---- Recorded information

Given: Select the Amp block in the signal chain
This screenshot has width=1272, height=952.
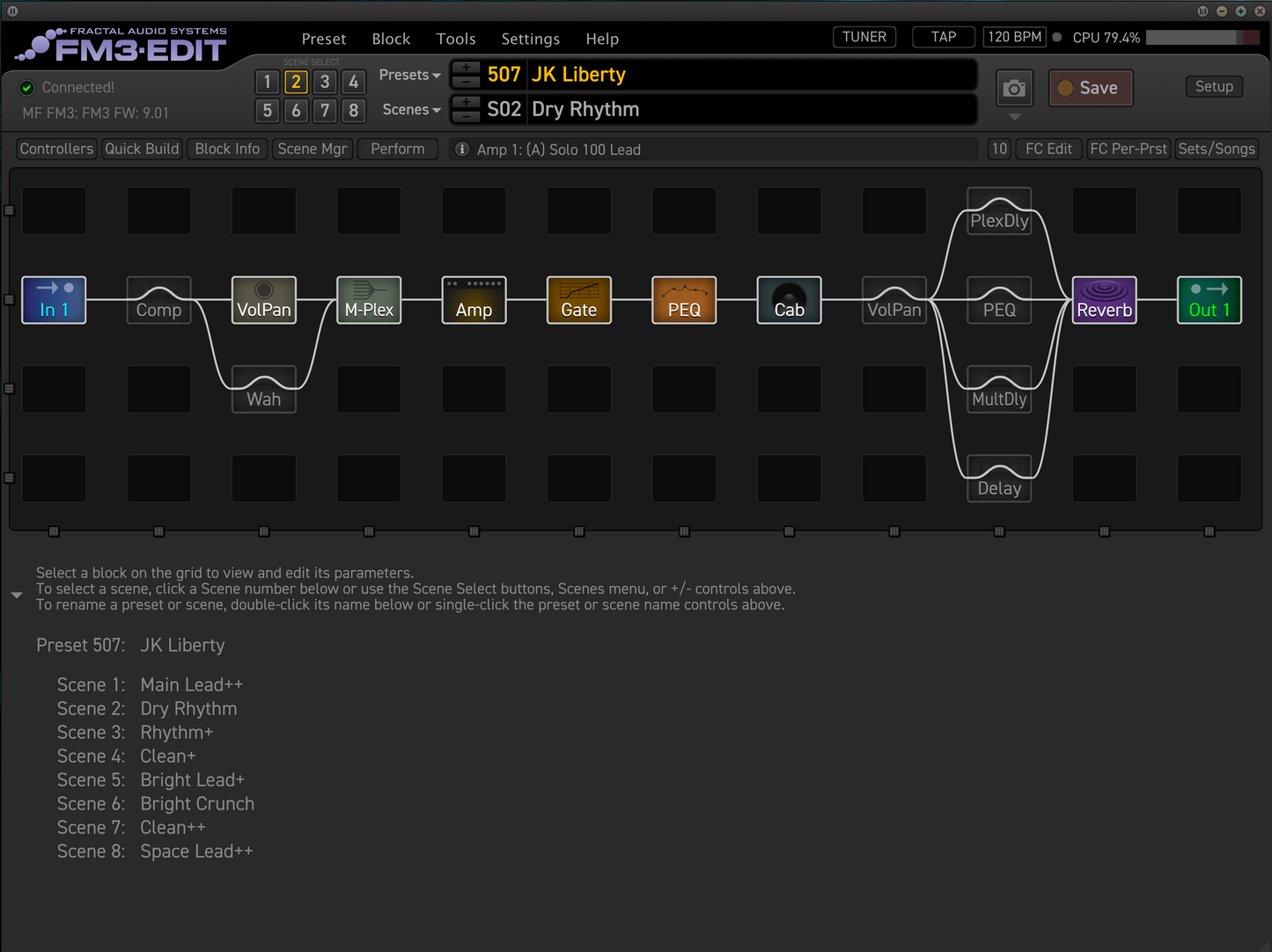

--------
---- Recorded information

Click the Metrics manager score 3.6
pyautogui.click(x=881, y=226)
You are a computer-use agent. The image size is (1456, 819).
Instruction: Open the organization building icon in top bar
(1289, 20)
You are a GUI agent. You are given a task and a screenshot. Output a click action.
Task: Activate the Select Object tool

--------
---- Recorded information

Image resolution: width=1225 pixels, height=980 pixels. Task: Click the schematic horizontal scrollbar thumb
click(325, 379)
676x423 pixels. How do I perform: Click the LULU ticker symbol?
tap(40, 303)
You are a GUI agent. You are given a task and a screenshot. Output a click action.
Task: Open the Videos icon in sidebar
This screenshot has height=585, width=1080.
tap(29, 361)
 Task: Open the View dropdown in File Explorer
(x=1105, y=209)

--------

# How to complete this task:
Restate word for word the entries above, starting at the line with "Given: Select the" and ending at the line with "This screenshot has width=1272, height=952.", inclusive, and no others.

# Answer to this problem:
Given: Select the Amp block in the signal chain
This screenshot has width=1272, height=952.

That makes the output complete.